My grooming of his face became less frantic, switching back to kisses, but I didn’t stop. “You’re okay. You’re safe.”
“W—what?—?”
“You had a bad dream, you, you hit yourself, and I had to make you stop, baby tell me what to do, I don’t know how to make you feel better, tell me how to help,” my voice broke, muddled by the torrent of tears that refused to stop.
“What’re you…” he blinked up at me, eyes widening as he took in my panic that he was surely seeing. When he shoved against my hands, this time, I let him go, and he scrambled out of the bed. He was hyperventilating while staring between me and his hands as if he didn’t know what to be horrified by.
Then, he went from flushed to pale, and he dashed down the steps and to the bathroom. The door banged against the wall, followed by the sound of the toilet lid cracking against the tank and his vomit splashing into the bowl. For a moment, I was stuck, listening to him be sick and grieving over the ruined nest. It was silly, but my… my Wolf whined at the realization that our post-mating peace was over. Despite being so dormant that she would never fully emerge, she was part of me all the same.

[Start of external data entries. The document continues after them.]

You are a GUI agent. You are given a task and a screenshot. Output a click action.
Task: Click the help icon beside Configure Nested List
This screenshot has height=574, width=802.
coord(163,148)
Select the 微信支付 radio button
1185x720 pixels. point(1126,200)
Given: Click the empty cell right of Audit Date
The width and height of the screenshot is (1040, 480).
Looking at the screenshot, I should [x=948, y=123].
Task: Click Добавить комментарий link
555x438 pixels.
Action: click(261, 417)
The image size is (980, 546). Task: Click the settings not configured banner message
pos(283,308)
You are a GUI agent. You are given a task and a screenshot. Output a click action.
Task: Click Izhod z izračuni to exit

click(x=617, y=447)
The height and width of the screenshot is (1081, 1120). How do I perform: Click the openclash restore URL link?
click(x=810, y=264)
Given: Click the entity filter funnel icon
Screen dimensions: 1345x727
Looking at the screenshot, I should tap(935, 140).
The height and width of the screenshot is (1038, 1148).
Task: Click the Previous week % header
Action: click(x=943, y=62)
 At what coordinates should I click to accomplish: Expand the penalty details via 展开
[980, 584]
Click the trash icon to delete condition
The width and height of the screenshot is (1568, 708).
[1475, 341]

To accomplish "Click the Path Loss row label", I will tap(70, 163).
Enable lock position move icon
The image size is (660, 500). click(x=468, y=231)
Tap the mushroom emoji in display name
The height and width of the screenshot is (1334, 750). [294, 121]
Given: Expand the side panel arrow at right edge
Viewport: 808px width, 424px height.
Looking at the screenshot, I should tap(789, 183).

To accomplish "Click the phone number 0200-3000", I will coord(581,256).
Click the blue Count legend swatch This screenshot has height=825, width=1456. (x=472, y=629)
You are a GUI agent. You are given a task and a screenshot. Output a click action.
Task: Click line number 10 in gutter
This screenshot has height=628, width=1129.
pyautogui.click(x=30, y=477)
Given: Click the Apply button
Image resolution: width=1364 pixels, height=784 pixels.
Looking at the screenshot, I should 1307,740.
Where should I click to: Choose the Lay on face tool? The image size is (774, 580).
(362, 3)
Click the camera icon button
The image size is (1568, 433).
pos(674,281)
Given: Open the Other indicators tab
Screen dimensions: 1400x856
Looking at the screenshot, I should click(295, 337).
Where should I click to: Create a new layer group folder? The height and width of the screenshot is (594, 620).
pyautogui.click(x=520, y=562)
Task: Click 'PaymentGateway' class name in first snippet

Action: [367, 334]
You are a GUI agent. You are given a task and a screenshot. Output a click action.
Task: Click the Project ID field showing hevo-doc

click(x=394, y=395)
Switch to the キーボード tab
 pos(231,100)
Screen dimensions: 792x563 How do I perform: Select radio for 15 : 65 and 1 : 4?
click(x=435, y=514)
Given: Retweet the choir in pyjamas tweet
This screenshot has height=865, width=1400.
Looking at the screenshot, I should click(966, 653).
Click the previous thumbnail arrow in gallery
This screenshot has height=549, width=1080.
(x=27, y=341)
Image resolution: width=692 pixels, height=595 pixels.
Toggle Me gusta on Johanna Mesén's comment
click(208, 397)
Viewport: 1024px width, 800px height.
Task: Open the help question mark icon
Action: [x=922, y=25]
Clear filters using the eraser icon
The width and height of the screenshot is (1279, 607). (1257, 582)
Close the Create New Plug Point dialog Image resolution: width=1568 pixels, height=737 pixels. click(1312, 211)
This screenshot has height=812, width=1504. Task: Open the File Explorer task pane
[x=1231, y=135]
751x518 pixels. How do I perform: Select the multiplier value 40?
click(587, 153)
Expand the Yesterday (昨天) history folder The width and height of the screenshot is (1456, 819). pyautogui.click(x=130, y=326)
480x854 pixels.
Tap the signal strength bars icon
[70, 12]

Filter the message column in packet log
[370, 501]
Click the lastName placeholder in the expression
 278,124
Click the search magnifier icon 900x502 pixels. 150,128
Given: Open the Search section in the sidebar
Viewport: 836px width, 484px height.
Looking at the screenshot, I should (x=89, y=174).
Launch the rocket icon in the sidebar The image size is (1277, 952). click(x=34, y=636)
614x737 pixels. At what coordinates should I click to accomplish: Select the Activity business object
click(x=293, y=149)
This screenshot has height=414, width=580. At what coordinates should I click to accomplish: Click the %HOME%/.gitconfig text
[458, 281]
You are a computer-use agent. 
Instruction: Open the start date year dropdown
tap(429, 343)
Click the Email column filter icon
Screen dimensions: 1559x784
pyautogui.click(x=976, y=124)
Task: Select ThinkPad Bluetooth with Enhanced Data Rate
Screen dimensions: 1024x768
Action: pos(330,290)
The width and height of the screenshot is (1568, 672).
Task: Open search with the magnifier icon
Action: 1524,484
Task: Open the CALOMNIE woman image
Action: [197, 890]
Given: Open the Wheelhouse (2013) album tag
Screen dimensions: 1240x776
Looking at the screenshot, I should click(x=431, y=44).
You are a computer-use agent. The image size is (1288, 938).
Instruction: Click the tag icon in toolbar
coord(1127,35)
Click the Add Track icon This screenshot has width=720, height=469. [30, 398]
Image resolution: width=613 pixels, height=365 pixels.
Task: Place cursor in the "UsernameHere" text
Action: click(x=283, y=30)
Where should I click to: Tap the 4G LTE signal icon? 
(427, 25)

I could kill his family, I cursed as I scrambled out of the bed. Río was coughing into the toilet, now, and I knew that they were the cause of his nightmares. Whether it was his father or sisters that scared him in his sleep, they’d all had hands in the abuse he’d suffered.
The acrid smell of vomit was wildly unpleasant, but I pushed through to hold back Río’s hair while he emptied the rest of his stomach. In the white-tiled bathroom, my suicide attempt scars were illuminated in total clarity, but I barely gave them a glance.